После победы на парламентских выборах 2012 года партия «Грузинская мечта» первым делом объявила массовую амнистию. Больше половины заключенных покинули тюрьмы. Началась реформа пенитенциарной системы, закрывались тюрьмы, где заключенные содержались в нечеловеческих условиях. Положение с правами осужденных улучшилось. Однако и этот процесс имел свою оборотную сторону. Как только контроль администрации был ослаблен, влияние криминальных авторитетов в тюрьмах вновь усилилось.
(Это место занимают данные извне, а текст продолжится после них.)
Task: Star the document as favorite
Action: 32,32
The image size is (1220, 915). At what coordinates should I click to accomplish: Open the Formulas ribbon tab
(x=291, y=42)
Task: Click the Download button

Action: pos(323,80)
Народный защитник Нино Ломджария особо отметила в годовом отчете за 2020 год, что «неформальное управление» в тюрьмах вызывает тревогу.
Лаша Берулава просматривает семейный альбом. Фото: Давид Пипиа
Бабушка взяла цепь, обернула вокруг пояса и проглотила ключ. Началась ее голодовка. Отец пытался остановить ее день-два, а когда понял, что бабушка сдаваться не собирается, сдался сам.
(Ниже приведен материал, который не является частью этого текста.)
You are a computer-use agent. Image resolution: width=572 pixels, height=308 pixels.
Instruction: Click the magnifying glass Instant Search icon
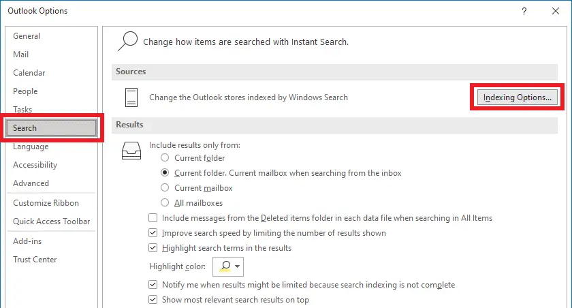(x=126, y=41)
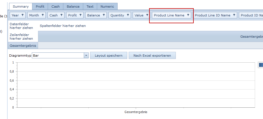263x119 pixels.
Task: Click the filter icon on Month field
Action: 43,15
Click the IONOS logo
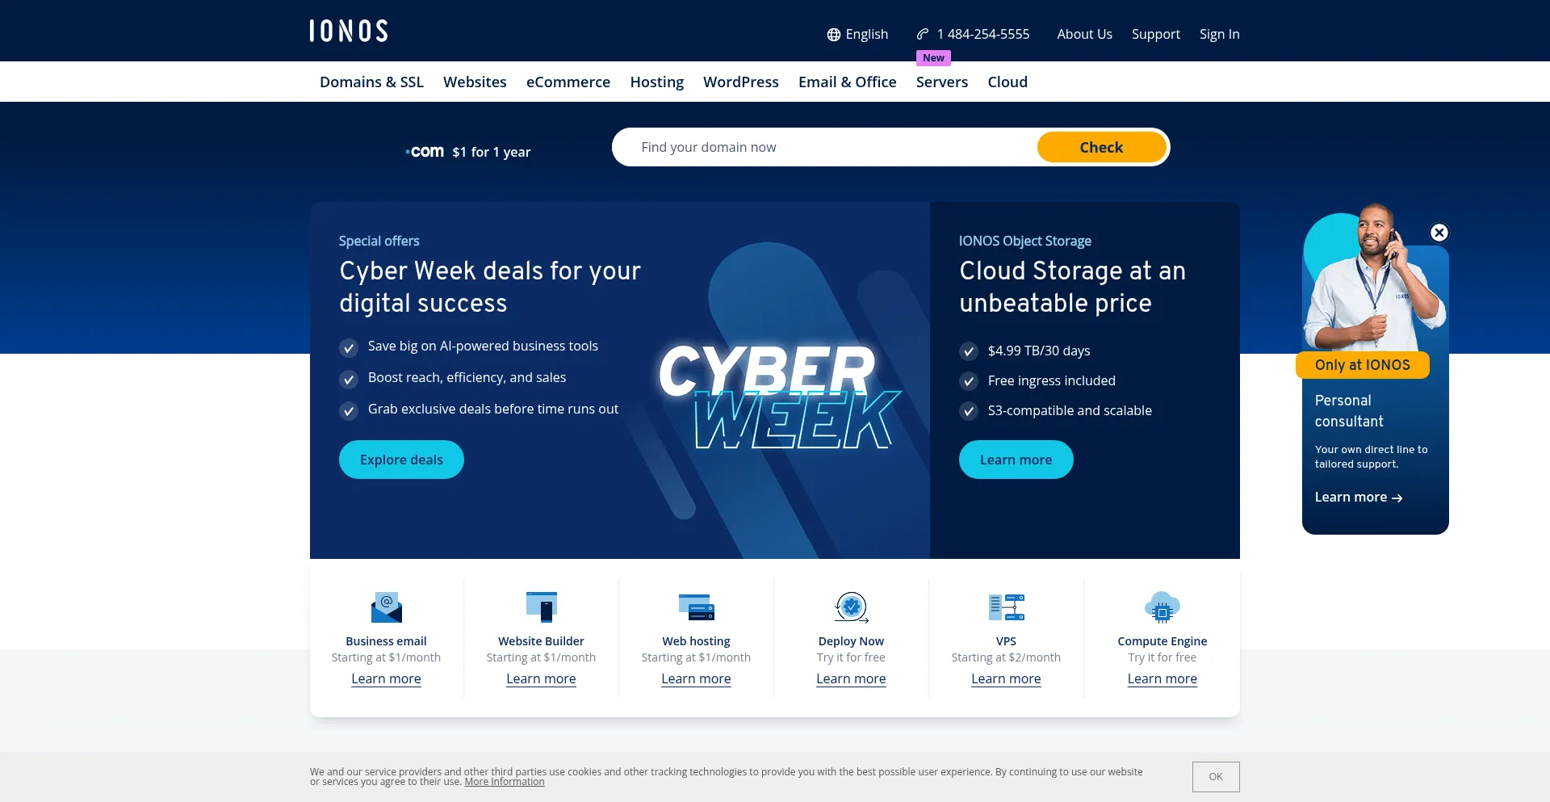Image resolution: width=1550 pixels, height=802 pixels. click(348, 31)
В Сухуми был ресторан «Амра». Там мой отец устроил встречу, так называемую «сходку», куда приехали серьезные воры из России, Украины и разных городов. Мой отец привез туда почти миллион рублей, так называемый "общак", сдал его и сказал: "Я ухожу ради моей мамы". Это решение все сочли достойным.

Отец начал работать электриком на заводе в Зугдиди. По сути, в 29 лет его жизнь началась заново. Он познакомился с моей мамой там же, на заводе, женился. Тогда и мы появились. Нас два брата и одна сестра. Я самый старший.

Тем не менее я иногда чувствовал некоторое благоговение соседей по отношению к нему. При том, что он был просто электриком. Сначала я не мог понять, почему он вызывает такой трепет у других. И вот только потом я все понял.
Еще я помню приходящих к нам странных мужчин в шляпах. Спустя годы они все еще приходили к отцу за советом. Я никогда не бывал с ними в ресторане. Он говорил нам остаться дома, а они говорили там.
Он был очень строгим, требовательным и не любил беспорядка и лжи. Не выносил, если я кого-нибудь в чем-нибудь обвинял. У него были свои правила. Я тоже следовал его правилам — все должно быть на своих местах.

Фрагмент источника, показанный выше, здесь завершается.